◆ GOAL: Condense the paragraph that begins "As a part of Davis Vision's contract" in the excerpt below on Davis Vision's Mandatory Lab Policy into a bulleted list of its main facts.

As a part of Davis Vision's contract with most in-network providers, the provider must agree to Davis Vision's Mandatory Lab Policy. The Mandatory Lab Policy requires that the provider uses lenses manufactured by one of Davis Vision's labs to fill any orders for lenses by a Davis Vision member. Davis Vision's contracts with its employers and plan sponsors do not contain any such language regarding the Mandatory Lab Policy between Davis Vision and providers. By extension, Davis Vision members are also unaware ofthe policy. The Mandatory Lab Policy has been a part of Davis Vision's business model since the company was established in 1974. For almost all providers, if the provider is not willing to accept the Mandatory Lab Policy, Davis Vision will not contract with that provider. However, Visionworks, a lens retailer, along with five other large lens retailers, including Costco and Walmart, are exempted from the policy.

◆ DATASET CONTENT:

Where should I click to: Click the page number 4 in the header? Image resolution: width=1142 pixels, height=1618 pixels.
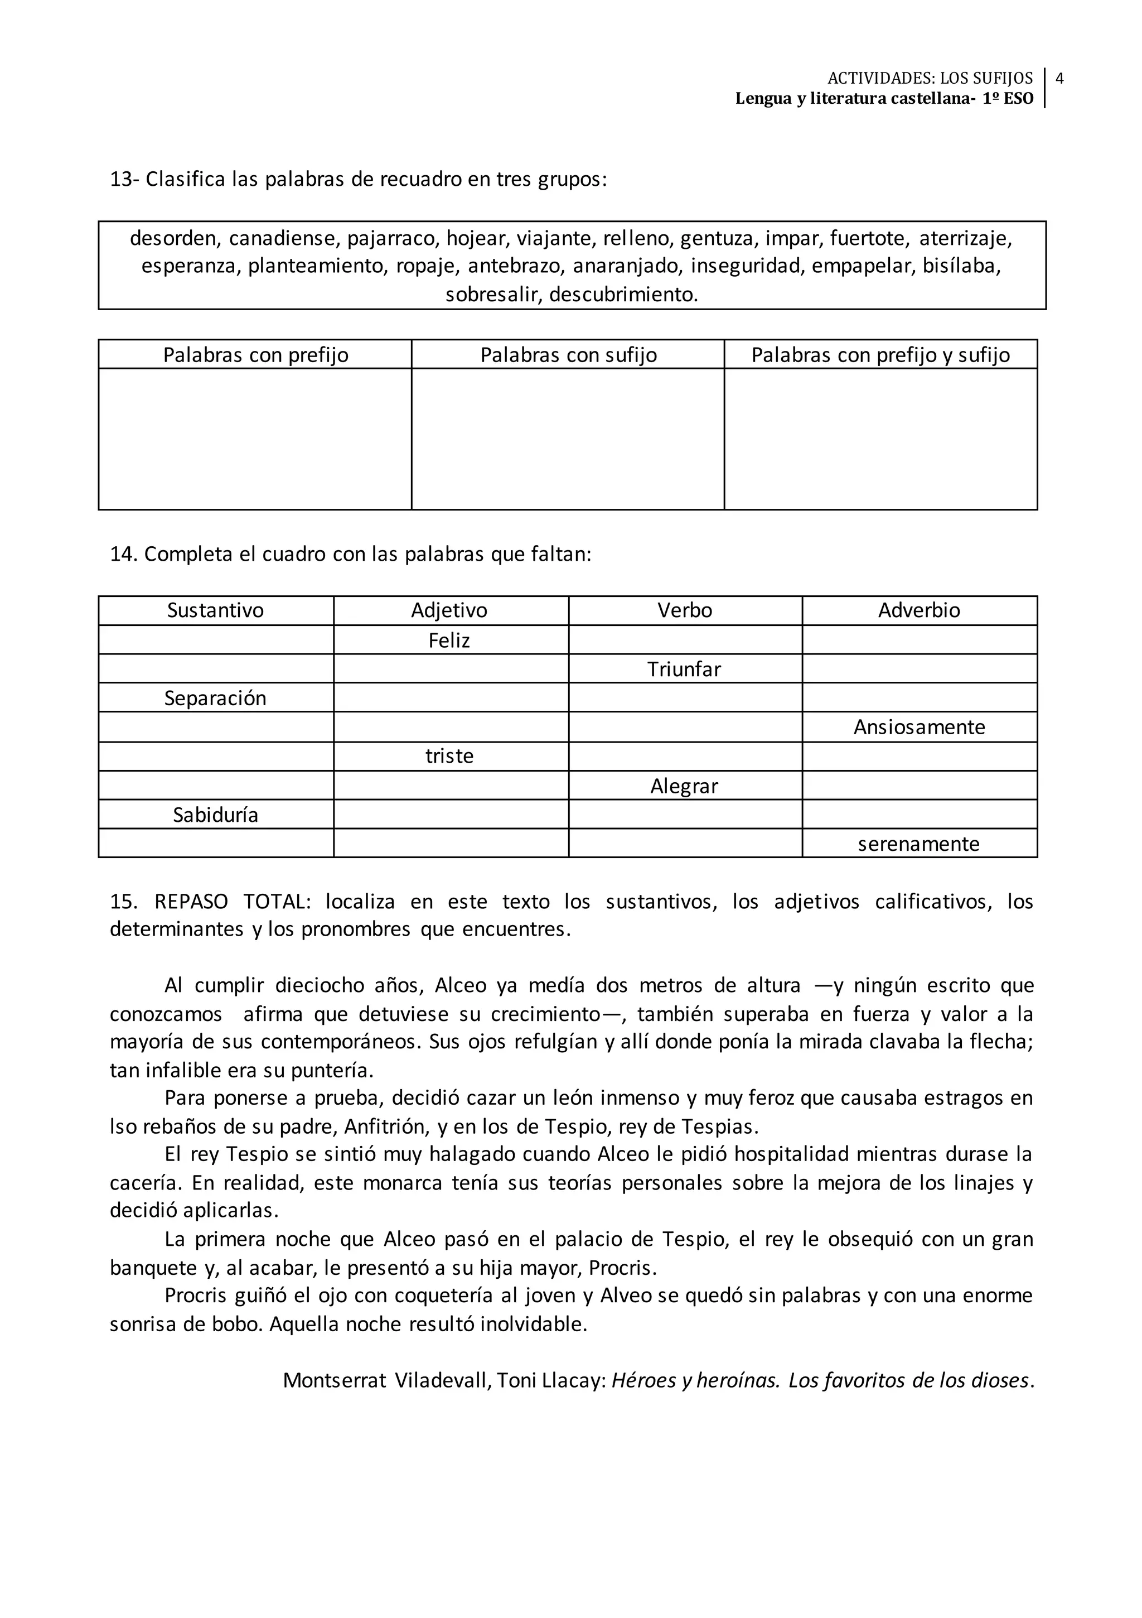(1059, 78)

◆ EXPECTED OUTPUT:
- Most in-network providers must accept Davis Vision's Mandatory Lab Policy as part of their contract.
- The policy requires providers to fill Davis Vision members' lens orders with lenses made by one of Davis Vision's labs.
- Davis Vision's contracts with employers and plan sponsors do not mention the policy, so members are also unaware of it.
- The policy has been part of Davis Vision's business model since the company was founded in 1974.
- Davis Vision will not contract with almost any provider that refuses the policy.
- Visionworks and five other large lens retailers, including Costco and Walmart, are exempt.